I think Carrier was wrong to suggest that the McGrews were slippery in the way they presented their argument, because the McGrews were in fact quite explicit on several occasions in their article (and in my interview with Lydia) about the form of their argument. I also think Carrier was wrong to suggest that arriving at an exceedingly high likelihood ratio pointing toward the Resurrection is “completely useless information,” for the reasons Lydia explained above.
I’m also embarrassed to have agreed with Carrier that “it does seem like something slippery is going on.” (Hence my apology.) I had skim-read the McGrews’ paper about a year before my interview with Carrier, but had forgotten enough about it that I simply went along with Carrier rather than checking his accusations against the actual content of the McGrews’ paper.
Oh. Carrier also said Lydia’s “facts are all wrong.” That will have to be another debate, as we didn’t cover that in my interview with Carrier.
Finally, the community at Less Wrong may have some trenchant criticisms of the McGrews’ article.
Update: Richard Carrier, too, has apologized:
I apologize for my remarks in my interview with Luke Muehlhauser. I badly overstated my impressions, and drew the wrong inference from what I took to be the opacity of your paper’s explanations. I agree with everything Luke has said in his latest blog on this question.

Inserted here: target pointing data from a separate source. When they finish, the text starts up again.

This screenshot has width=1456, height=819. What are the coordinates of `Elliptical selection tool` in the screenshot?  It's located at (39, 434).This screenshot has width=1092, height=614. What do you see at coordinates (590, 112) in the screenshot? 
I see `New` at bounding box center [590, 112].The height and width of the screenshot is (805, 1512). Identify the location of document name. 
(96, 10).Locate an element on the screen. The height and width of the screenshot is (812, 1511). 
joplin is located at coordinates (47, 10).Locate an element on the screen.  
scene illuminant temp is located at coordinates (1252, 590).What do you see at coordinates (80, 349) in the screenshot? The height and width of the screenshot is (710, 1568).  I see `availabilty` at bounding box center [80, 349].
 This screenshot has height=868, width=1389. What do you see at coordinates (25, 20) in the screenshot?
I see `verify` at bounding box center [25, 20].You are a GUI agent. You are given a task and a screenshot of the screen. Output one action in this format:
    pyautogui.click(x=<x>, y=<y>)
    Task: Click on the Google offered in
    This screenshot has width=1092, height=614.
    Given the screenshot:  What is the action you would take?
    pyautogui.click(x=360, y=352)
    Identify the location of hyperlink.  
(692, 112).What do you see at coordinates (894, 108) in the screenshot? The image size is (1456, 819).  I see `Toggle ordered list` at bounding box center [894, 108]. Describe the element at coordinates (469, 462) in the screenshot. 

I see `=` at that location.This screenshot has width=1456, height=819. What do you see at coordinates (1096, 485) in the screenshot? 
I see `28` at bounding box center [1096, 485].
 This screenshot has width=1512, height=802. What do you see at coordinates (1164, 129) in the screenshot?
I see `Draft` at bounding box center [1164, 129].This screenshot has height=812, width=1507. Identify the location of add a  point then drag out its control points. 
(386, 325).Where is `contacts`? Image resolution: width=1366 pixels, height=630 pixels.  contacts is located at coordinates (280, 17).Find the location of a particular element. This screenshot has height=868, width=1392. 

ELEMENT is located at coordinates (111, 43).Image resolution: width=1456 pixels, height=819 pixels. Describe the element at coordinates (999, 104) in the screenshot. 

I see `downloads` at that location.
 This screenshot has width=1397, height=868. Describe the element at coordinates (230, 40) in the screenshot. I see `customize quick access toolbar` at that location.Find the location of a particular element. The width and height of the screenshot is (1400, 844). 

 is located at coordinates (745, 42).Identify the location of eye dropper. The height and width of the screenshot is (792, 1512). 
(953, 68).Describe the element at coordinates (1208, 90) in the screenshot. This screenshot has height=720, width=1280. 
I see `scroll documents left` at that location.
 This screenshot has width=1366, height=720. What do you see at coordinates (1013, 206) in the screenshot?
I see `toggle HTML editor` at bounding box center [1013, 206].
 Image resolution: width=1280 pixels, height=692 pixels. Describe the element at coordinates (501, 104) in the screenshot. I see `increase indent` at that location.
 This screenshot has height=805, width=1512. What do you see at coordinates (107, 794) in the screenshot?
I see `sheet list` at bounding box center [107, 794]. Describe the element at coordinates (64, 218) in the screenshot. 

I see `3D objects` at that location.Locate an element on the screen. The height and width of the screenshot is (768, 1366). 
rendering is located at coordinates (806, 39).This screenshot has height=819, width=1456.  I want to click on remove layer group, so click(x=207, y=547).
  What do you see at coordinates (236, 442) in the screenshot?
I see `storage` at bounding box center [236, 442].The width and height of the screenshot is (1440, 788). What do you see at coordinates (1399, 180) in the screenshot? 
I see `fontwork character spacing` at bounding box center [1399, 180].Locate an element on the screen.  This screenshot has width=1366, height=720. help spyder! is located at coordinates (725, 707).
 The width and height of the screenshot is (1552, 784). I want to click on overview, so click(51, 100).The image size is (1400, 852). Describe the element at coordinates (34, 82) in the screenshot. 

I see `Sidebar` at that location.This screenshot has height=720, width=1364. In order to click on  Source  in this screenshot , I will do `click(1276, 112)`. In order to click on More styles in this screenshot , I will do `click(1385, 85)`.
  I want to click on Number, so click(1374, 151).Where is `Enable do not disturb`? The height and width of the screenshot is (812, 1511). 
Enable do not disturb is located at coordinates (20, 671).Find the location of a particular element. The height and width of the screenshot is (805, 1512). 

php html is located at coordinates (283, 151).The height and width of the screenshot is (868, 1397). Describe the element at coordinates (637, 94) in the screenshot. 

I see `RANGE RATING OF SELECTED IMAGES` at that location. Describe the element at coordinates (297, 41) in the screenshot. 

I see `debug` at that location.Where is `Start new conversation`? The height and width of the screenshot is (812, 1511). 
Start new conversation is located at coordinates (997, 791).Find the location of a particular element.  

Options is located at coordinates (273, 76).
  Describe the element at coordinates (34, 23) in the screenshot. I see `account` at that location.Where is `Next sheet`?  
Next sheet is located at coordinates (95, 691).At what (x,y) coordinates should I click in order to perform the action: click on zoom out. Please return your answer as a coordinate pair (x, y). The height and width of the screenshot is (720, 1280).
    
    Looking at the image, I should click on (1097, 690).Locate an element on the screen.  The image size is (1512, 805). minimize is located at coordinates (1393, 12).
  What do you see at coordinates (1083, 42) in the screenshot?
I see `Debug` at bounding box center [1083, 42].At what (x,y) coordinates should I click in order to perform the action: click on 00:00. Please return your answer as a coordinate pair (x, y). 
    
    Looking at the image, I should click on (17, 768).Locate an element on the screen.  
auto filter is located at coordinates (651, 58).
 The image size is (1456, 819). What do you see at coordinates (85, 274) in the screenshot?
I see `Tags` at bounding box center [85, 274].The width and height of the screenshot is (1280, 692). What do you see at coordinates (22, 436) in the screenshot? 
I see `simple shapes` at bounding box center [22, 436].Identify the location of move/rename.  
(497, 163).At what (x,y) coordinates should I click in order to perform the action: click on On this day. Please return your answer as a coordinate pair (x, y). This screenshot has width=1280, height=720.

Your conclusion is useful if it were based on correct facts. Part of my point in the interview was that it was not, hence my conclusion was actually based on that statement (that your declarations regarding the facts were incorrect), not the actual mathematical result you produced which, if it were correctly derived from the facts,would be a strong result that would warrant more serious attention to the prior probability of divine intervention in the universe in general. And whether the facts are correct is a wholly separate issue Luke and I did not delve into in that interview (I do so in chapter eleven of The Christian Delusion, with further support in my book Not the Impossible Faith and chapters in The Empty Tomb: Jesus Beyond the Grave–none of which address you specifically, only the evidence). I should have corrected myself on these points.
And you do explain the absence of prior probability calculations (I said you “hinted” at it, which is inaccurate hyperbole). What I should have said was that this explanation is too opaque to lay readers and most don’t understand this caveat. Which is why I keep having people come up to me saying your article gives a Bayesian proof that the resurrection occurred or that Lydia McGrew “proved” the resurrection accounts are true (which even you would agree is not an accurate description of what your article does). I was reacting to those claims, not yours. I shouldn’t have assumed this was your design, but only an accidental effect.
Again, I regret my hyperbolic remarks, and I have asked Luke to make public my corrections in these regards. I apologize for misrepresenting you and I hope I can mend fences on this score.